The FDA approved Allergan’s Lap-Band System for adults with a BMI of 30 to 40 and at least one obesity-related comorbidity, such as diabetes.
Patients also must have tried and failed more conservative weight-loss therapies such as diet, exercise, and weight-loss medications.
According to a company press release, some 37 million Americans will be covered by the expanded indication. The product was previously approved for a narrower range of individuals: those with BMI of 40 or more, BMI of 35 or more with at least one comorbid condition, or at least 100 pounds of excess weight irrespective of BMI.
The approval to reduce the BMI threshold was based on the FDA review of 12- and 24-month data from a prospective, single-arm, multicenter study with five years of follow-up.
The company said it planned to follow study participants for an additional five years as part of its postmarketing surveillance.
Additionally, “there will be an analysis of the outcomes of patients with BMI of 30 to 40 recorded in the Bariatric Outcomes Longitudinal Database,” the company said.

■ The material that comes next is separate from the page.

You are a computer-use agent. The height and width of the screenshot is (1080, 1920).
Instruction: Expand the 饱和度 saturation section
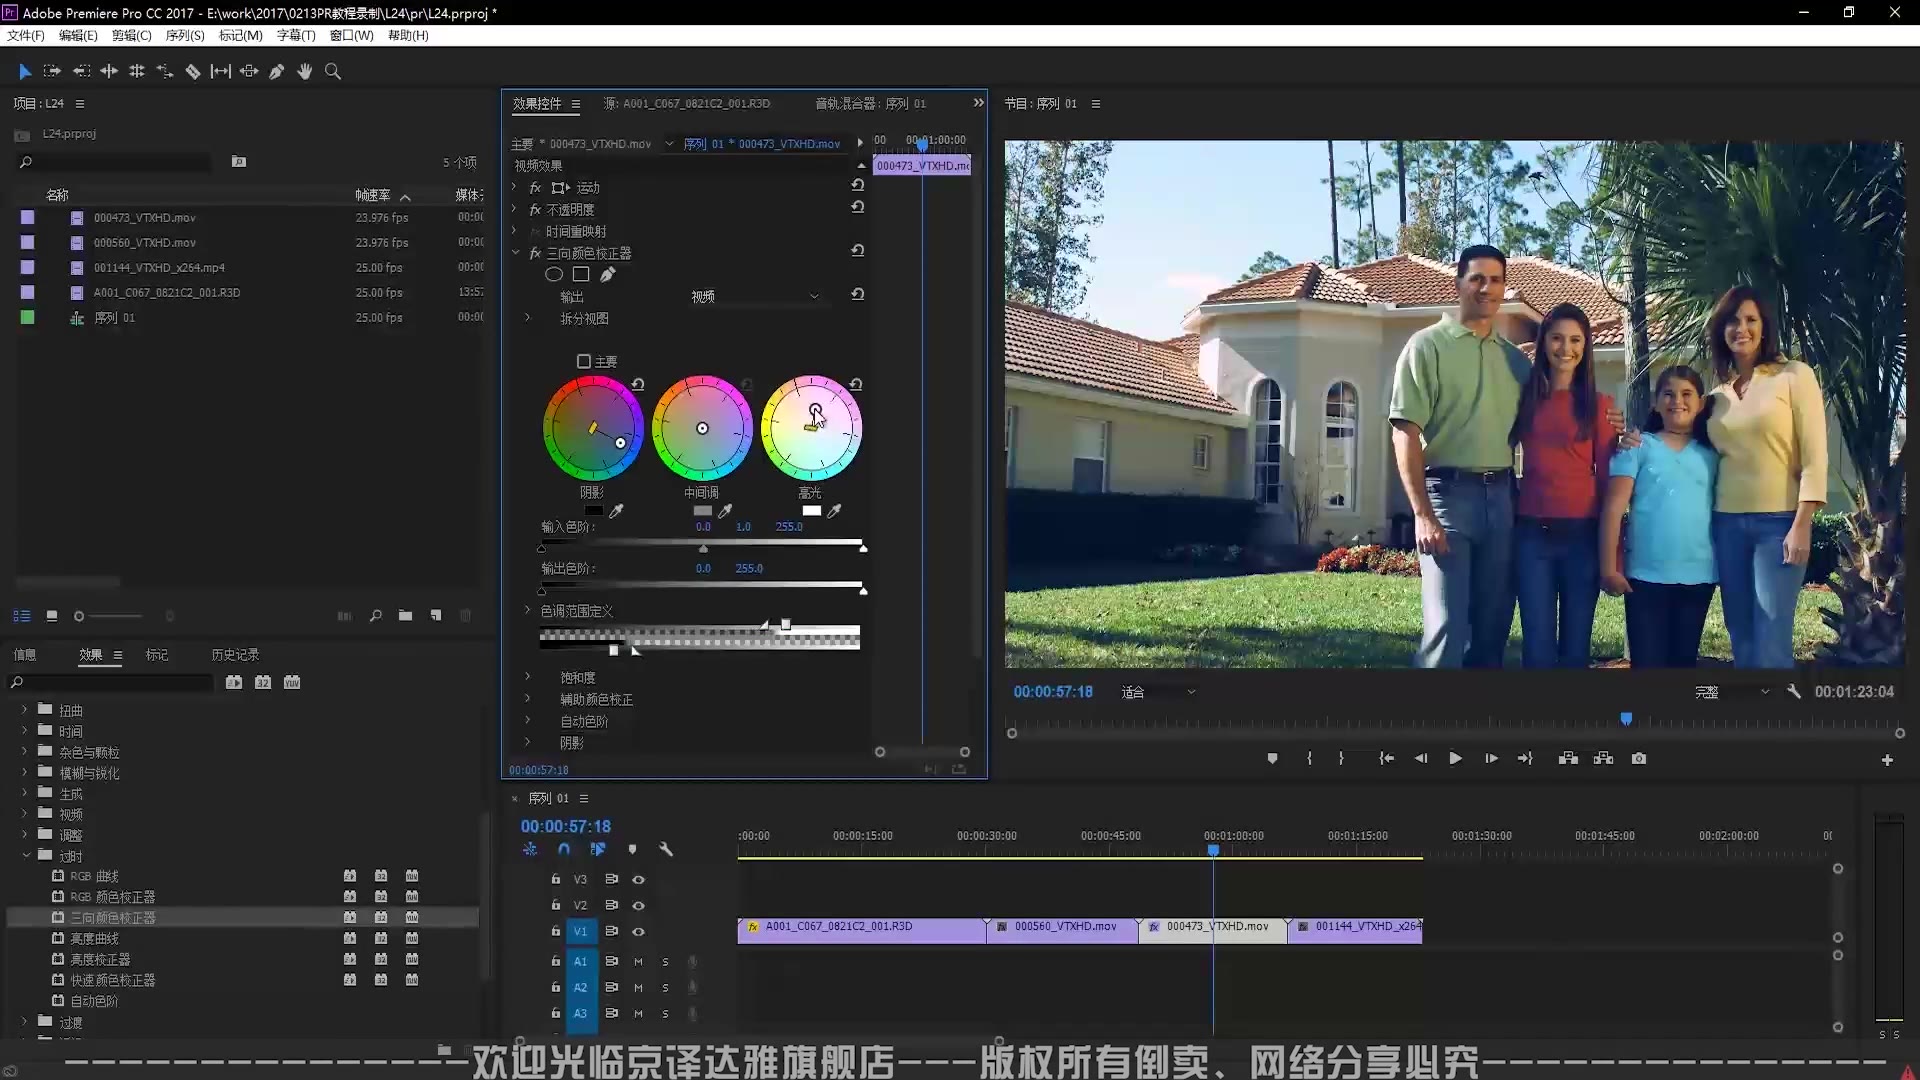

The lap-band study, which was initiated and supported by Allergan, recruited 149 patients who had a mean excess weight of 62.8 lbs and had been obese on average for 17 years. All 149 underwent the LAP-BAND System procedure.
The primary endpoint was clinically meaningful weight loss at one year. The trial stipulated that at least 40% of the patients needed to achieve that endpoint.
Clinically meaningful weight loss “was defined as at least 30% Excess Weight Loss (EWL)” meaning a weight loss equal to at least 30% of the difference between the patient’s normal weight and his or her baseline weight.
Allergan said that “83.9% of the patients lost at least 30% of their excess weight at the one-year time point, more than twice the percentage required for success. More than 65% of the patients in the trial were no longer obese after one year. Weight loss was maintained in the second year of the study.”
The secondary endpoints for the trial were improvement in obesity-related conditions including dyslipidemia, type 2 diabetes, and hypertension, as well as improved quality of life.
About a third of patients with the comorbid conditions “saw their conditions resolved after one year,” according to the company.
An FDA advisory panel determined by a vote of 8-2 in December that the product was adequately safe for the indication sought by Allergan. It also voted 8-1 that it was effective.